Panduan Ibadah di Masa Pandemi, Perlu Dipahami Warga Muhammadiyah
Kepala Pusat Tarjih Universitas Ahmad Dahlan, Niki Alma Febriana Fauzi mengatakan, dalam edaran PP Muhammadiyah telah tegas menyatakan, tidak ada perbedaan zonasi saat darurat Covid-19. Karenanya seluruh umat Islam dan khususnya warga Muhammadiyah melaksanakan ritual keagamaan di rumah masing-masing.
“Dalam edaran yang terbaru ini, melihat kondisi yang sebenarnya masih belum betul-betul normal, maka kemudian Muhammadiyah mengeluarkan edaran baru yang sifatnya di sana lebih kepada bagaimana ibadah dalam kondisi-kondisi, daerah-daerah, yang memang zona hijau,” ujar Niki Alma, dalam keterangan Senin, 8 Juni 2020.
Masyarakat yang dinyatakan zona hijau, kata Niki, boleh melakukan peribadatan secara normal.

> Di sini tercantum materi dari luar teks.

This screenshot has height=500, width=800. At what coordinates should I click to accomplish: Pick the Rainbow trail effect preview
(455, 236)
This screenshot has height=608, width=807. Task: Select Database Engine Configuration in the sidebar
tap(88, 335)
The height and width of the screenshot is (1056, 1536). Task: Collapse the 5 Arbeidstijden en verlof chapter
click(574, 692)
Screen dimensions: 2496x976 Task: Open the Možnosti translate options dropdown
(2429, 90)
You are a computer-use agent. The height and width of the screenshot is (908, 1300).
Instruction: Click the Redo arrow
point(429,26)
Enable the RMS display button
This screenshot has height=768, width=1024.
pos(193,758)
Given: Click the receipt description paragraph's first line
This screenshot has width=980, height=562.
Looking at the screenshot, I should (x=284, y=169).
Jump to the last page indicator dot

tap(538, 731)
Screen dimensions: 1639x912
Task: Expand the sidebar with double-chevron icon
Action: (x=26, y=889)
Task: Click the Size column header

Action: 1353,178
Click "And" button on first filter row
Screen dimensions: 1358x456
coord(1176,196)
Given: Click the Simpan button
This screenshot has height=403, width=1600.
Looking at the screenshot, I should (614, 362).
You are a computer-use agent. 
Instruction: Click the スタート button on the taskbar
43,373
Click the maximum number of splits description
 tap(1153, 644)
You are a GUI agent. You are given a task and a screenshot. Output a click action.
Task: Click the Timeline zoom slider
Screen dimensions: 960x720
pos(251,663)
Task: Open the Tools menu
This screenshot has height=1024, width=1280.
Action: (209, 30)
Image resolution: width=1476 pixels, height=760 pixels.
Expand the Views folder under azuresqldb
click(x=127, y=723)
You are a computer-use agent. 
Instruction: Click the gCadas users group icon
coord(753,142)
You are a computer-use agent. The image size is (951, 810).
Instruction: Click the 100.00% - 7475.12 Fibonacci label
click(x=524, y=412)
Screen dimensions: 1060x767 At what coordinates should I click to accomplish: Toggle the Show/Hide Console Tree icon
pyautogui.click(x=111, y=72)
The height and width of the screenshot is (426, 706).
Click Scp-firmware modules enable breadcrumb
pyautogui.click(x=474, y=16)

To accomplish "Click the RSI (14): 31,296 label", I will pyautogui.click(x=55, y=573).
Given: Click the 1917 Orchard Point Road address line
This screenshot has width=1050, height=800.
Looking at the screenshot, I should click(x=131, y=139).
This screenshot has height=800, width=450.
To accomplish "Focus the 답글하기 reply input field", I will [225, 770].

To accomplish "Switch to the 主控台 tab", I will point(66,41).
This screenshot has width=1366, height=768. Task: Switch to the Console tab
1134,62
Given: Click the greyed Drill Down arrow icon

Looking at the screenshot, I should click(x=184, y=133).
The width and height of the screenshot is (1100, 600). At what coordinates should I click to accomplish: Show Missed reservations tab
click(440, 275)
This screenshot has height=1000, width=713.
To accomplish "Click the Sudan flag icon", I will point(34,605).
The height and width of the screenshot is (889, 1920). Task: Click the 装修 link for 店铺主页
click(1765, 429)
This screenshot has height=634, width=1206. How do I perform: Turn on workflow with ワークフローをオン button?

Walaupun demikian tetap memperhatikan protokol dari pihak kesehatan sehingga masjid dan tempat-tempat ibadah lainnya tidak menjadi ruang ekspansi Covid-19.
Sebelumya, ia menyampaikan hal tersebut dalam diskusi Covid-19 Talk secara daring dengan tema Peribadatan Jamaah Muhammadiyah di Era Pandemi Covid-19, digelar Pimpinan Pusat Muhammadiyah, pada Jumat lalu.
Dokter Iman Permana yang juga sebagai pembicara mengatakan, pemerintah telah membuat kriteria-kriteria zonasi yang memiliki potensi penularan dan mana daerah yang masih bebas dari Covid-19. Zonasi tersebut didasarkan pada tingkat keparahan.
“Kalau merah berarti di suatu daerah ada yang meninggal, kriteria lainnya ada Covid-19 tapi tak sampai meninggal. Memang hijau itu karena di situ ada ODP (orang dalam pantauan). ODP berarti ada demam dan telah berkontak dengan pasien postif. Jadi, ODP itu dia telah berkontak,”jelasnya.
Dosen Fakultas Kesehatan Universitas Muhammadiyah Yogyakarta ini menilai bahwa surat edaran dari PP Muhammadiyah sangat berkemajuan karena sesuai dengan protokol medis. Edaran tersebut berdasarkan pendapat dari para dokter, ahli epidemiologi, dan virologi sehingga keputusannya kuat secara ilmiah.
Sementara itu, anggota Majelis Tarjih dan Tajdid PP Muhammadiyah Lailatis Syarifah yang juga sebagai pemateri menerangkan tentang dampak new normal bagi kaum perempuan. Baginya, New Normal membuat ibu-ibu merasakan kegugupan.
“Beda dengan bapak-bapak yang sudah lama menunggu bagaimana agar bisa salat berjamaah lagi. Nah, kalau ibu-ibu mendengar isu new normal ini biasanya rata-rata ibu-ibu itu gugup karena artinya anak-anak akan kembali ke sekolah, padahal data Covid-19 belum sepenuhnya hilang,” ujar Lailatis.
Miftahul Haq, anggota Majelis Tabligh PP Muhammadiyah, juga menambahkan bahwa Pandemi Covid-19 membuat umat Islam tidak bisa menjalani ibadah-ibadah berjamaah di masjid sebagai pencegahan penularan virus. Karenanya, wajar jika belakangan umat dilanda rasa rindu untuk bisa berjamaah kembali.
“Pimpinan Majelis Tabligh akan terus berkoordinasi dengan MCCC dan Majelis Tarjih sebagai rujukan keagamaan. Jadi, Majelis Tabligh ini hanya bertugas bagaimana menyampaikan apa yang sudah diputuskan dan diedarkan PP Muhammadiyah. Selain itu Majelis Tabligh akan mengawal daerah-daerah agar mengikuti protokol yang ada dalam surat edaran PP Muhammadiyah,” kata Miftah.
Kerinduan jamaah ke masjid begitu tinggi setelah kurang lebih tiga bulan melaksanakan ibadah di rumah. Tentu dengan adanya surat edaran dari PP Muhammadiyah disambut dengan baik oleh jamaah. Meski demikian, usaha-usaha menyetop persebaran virus harus menjadi prioritas utama.